L'Aquila, casa in fiamme mentre dorme: 36enne riesce a salvarsi

L’incendio è partito da una ciabatta elettrica e il fuoco si è subito esteso al letto su cui riposava. L’appartamento è danneggiato ma agibile
L’AQUILA. Brutta esperienza per un giovane svegliato dall’incendio divampato nella sua abitazione. Una tragedia sventata, dunque, l’altra notte in via Fontesecco dove alle 2,30 di ieri sono intervenuti i vigili del fuoco e la Volante.
Il giovane, di 36 anni, che vive in quell’abitazione del centro storico, stava dormendo quando è stato letteralmente svegliato dalle fiamme che stavano divorando il materasso del suo letto. Il giovane ha avuto non pochi problemi in quanto l’intera abitazione era completamente invasa dal fumo e il fuoco si stava espandendo in maniera pericolosa.
Non gli è stato nemmeno facile dare l’allarme in quanto, a causa del fumo, non trovava il cellulare e le lenti a contatto, Poi, alla fine, è riuscito a dare l’allarme e la presenza immediata dei vigili del fuoco ha evitato il peggio anche se i danni all’interno dell’appartamento non sono stati secondari. Non fosse altro per il fumo che ha annerito gli ambianti. L’abitazione, comunque, è agibile pur se devastata ma l’impianto elettrico è fuori uso.
Un aspetto che ha agevolato il lavoro dei soccorritori è consistito nel fatto che la formazione delle scale, che hanno delle aperture, ha facilitato il deflusso del fumo che, altrimenti, avrebbe invaso anche le altre abitazioni dello stesso stabile cosa che avrebbe reso inevitabile l’evacuazione.

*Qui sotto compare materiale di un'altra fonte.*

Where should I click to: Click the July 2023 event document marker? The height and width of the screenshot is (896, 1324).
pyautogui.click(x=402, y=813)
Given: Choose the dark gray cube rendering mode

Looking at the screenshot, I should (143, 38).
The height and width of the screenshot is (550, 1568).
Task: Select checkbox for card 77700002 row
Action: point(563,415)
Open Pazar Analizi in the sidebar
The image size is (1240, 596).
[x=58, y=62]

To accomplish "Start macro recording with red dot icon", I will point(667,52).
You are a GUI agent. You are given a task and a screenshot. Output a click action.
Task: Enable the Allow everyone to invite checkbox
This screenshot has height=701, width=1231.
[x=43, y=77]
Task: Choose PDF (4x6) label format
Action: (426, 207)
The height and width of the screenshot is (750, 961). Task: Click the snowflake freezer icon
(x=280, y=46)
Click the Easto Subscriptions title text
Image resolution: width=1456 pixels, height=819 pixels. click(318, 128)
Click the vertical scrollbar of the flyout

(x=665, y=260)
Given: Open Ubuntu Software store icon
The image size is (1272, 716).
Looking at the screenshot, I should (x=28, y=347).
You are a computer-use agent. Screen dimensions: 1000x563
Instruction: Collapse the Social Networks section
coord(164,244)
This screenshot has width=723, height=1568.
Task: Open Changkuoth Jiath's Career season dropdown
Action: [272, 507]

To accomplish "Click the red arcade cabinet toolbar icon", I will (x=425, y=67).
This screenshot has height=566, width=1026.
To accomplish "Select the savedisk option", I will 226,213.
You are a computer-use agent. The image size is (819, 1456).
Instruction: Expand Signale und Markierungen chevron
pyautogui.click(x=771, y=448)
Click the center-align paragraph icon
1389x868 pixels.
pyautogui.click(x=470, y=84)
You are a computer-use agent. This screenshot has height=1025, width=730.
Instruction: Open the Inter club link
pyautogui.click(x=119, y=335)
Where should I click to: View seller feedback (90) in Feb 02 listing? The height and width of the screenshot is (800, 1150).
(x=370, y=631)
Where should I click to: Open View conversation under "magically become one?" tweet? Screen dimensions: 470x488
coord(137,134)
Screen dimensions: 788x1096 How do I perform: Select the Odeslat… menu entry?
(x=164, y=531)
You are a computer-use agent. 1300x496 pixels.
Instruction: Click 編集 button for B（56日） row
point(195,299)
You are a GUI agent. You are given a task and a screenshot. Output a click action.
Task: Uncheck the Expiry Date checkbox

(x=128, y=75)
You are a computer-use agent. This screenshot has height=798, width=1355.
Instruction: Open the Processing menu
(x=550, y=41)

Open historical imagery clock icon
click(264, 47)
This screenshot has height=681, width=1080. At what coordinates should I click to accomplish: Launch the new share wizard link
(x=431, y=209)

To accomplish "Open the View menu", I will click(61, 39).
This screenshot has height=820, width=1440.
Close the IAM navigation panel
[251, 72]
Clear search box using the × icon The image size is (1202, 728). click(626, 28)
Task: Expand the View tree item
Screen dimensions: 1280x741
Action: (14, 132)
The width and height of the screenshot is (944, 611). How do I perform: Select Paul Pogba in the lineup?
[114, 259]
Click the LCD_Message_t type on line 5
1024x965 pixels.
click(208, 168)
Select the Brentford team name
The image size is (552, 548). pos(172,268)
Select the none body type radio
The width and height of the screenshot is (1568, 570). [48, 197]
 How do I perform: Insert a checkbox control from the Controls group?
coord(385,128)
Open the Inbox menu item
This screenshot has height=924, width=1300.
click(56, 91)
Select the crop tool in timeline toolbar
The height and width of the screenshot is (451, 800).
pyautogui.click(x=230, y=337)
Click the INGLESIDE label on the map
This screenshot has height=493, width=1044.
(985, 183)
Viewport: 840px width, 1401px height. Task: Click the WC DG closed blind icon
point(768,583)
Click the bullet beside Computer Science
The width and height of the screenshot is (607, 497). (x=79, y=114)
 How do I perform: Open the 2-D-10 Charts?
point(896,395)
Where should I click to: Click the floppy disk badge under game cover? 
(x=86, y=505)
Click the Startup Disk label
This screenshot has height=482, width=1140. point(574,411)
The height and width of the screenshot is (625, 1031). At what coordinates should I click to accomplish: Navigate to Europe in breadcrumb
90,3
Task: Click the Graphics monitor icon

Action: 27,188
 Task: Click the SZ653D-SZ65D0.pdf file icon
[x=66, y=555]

La causa dell’incidente è stata, quasi certamente, un corto circuito, e il fuoco è partito da una “ciabatta” collegata, ovviamente, a una spina. Sul posto anche gli uomini della squadra Volante che hanno supportato con la loro presenza il lavoro dei vigili del fuoco.
Non ci sono indagini in corso visto che si tratta di un evento del tutto accidentale e il giovane che era nell’abitazione non ha riportato ferite di alcun tipo. Soltanto alle 5 di mattina i soccorritori hanno lasciato via Fontesecco. Il tutto tra i tanti residenti svegliati prima dell’alba dalle sirene e dal fumo che si è sprigionato nella zona.